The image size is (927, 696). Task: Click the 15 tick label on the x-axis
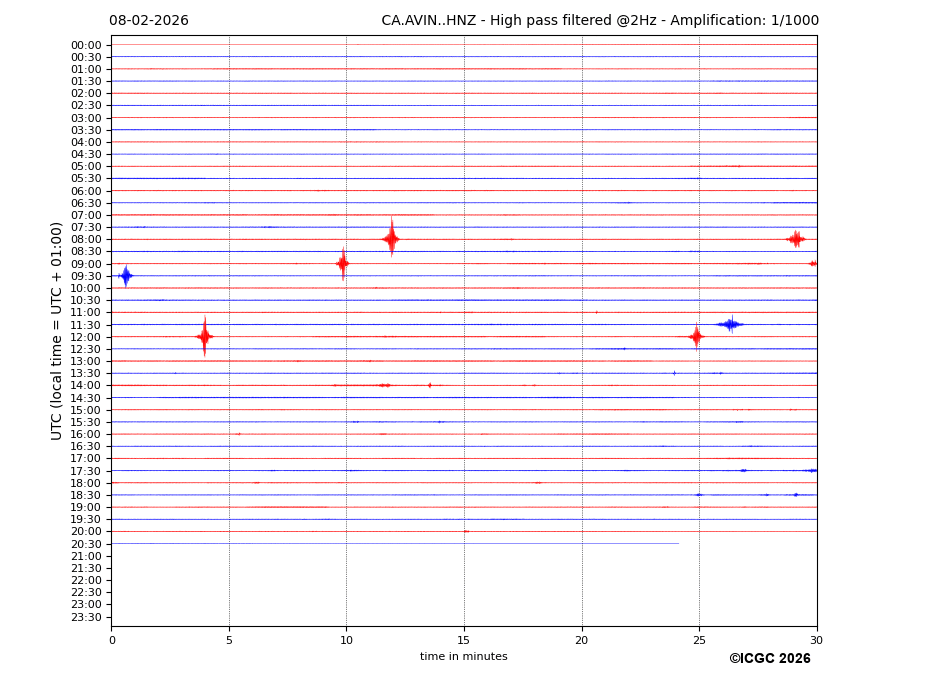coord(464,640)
######
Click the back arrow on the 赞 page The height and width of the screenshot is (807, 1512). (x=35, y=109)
######
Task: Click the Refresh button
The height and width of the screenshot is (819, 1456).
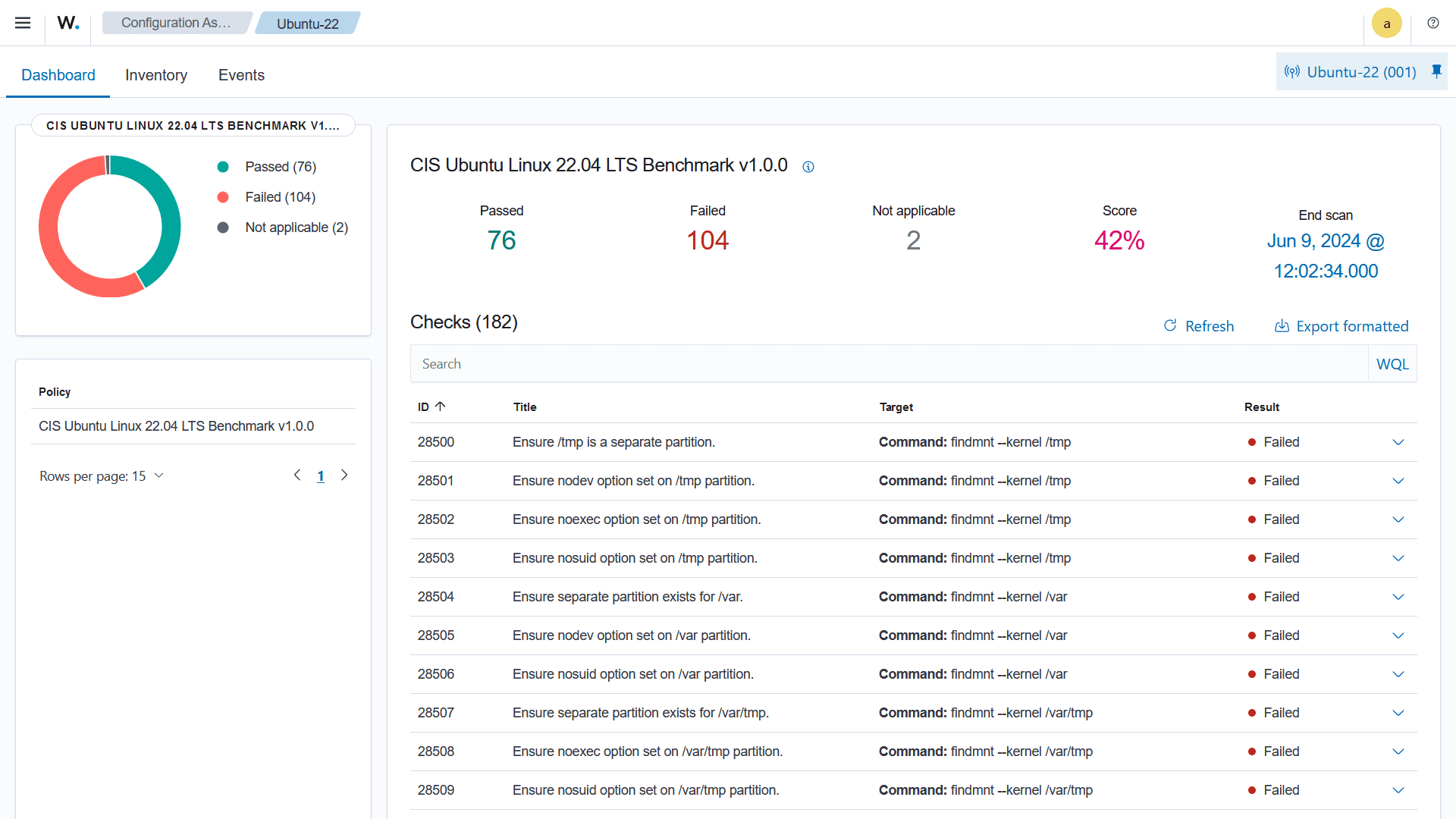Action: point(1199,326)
######
WRITTEN TASK
Please rewrite the items between the lines holding "Task: Click the Refresh button" and "Action: point(1199,326)", inclusive, as a numbered list with blank lines left out. Leave the pictures out of the answer.

ANSWER IN FULL
1. Task: Click the Refresh button
2. The height and width of the screenshot is (819, 1456).
3. Action: point(1199,326)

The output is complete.